- [Aim A]:
Using the Image Reader page, answer these:
(i) About how large are the OCR models that download on the first run?
(ii) What backend does the RapidOCR engine use?
(iii) Under what license is RapidOCR released?
- [Aim B]: Name every field in the Output Fields table of the Image Reader page.

- [Passage]:

Image Reader - OCR Text Extraction
A high-performance OCR skill for extracting text from images. Powered by RapidOCR with PP-OCRv4 models, supporting Chinese and English text recognition.
Features
- Multi-language: Chinese (simplified/traditional), English, and mixed text
- High accuracy: PP-OCRv4 model with >95% accuracy on typical screenshots
- Structured output: Text with confidence scores and bounding boxes
- Image info: Dimensions, format, and color mode included
- Fast: CPU-only, no GPU required
Quick Start
python scripts/read_image.py /path/to/image.jpg
Usage Examples
Extract text from a screenshot
python scripts/read_image.py screenshot.png
JSON Output
The script outputs structured JSON:
{
"success": true,
"text": "Full extracted text",
"lines": [
{
"text": "Individual line",
"confidence": 0.98,
"box": [[x1,y1], [x2,y2], [x3,y3], [x4,y4]]
}
],
"line_count": 5,
"image_info": {
"format": "PNG",
"size": [1920, 1080],
"mode": "RGB"
}
}
Requirements
pip install rapidocr onnxruntime pillow
First run will download OCR models (~50MB) automatically.
Common Use Cases
- UI Screenshots: Extract text from app/website screenshots
- Document Photos: Read text from photographed documents
- Diagrams: Extract labels and annotations
- Receipts: Parse receipt/invoice data
Output Fields
| Field | Type | Description |
|---|
| success | bool | Whether OCR succeeded |
| text | string | All extracted text |
| lines | array | Individual text lines with metadata |
| line_count | int | Number of text lines detected |
| image_info | object | Image metadata |
Technical Details
- Engine: RapidOCR (ONNX Runtime backend)
- Models: PP-OCRv4 (detection + recognition)
- Languages: Chinese, English (auto-detected)
- Performance: ~1-2 seconds per image on CPU
License
MIT License
Third-party dependencies:
- RapidOCR - Apache 2.0 License
- ONNX Runtime - MIT License

- [Data segment]:
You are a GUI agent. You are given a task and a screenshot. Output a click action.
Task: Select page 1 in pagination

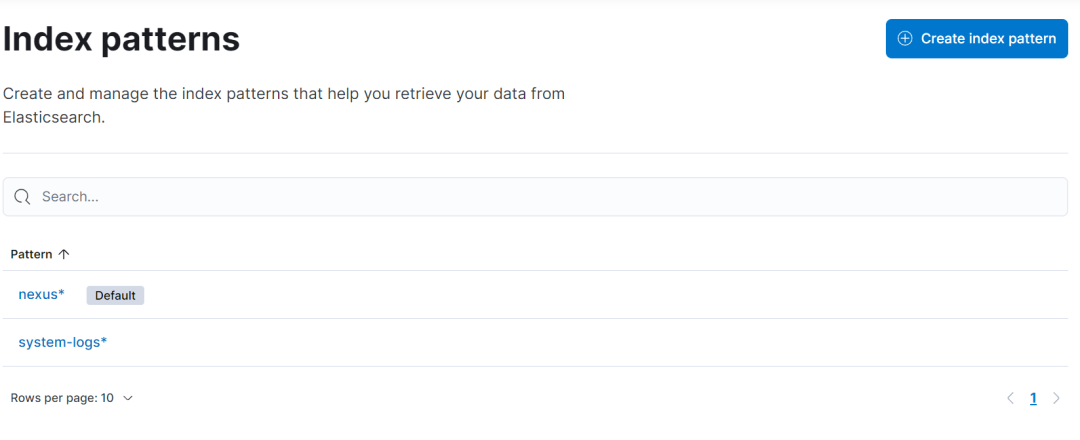1033,398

- [Result A]:
(i) About 50MB.
(ii) ONNX Runtime.
(iii) Apache 2.0 License.

- [Result B]: success, text, lines, line_count, image_info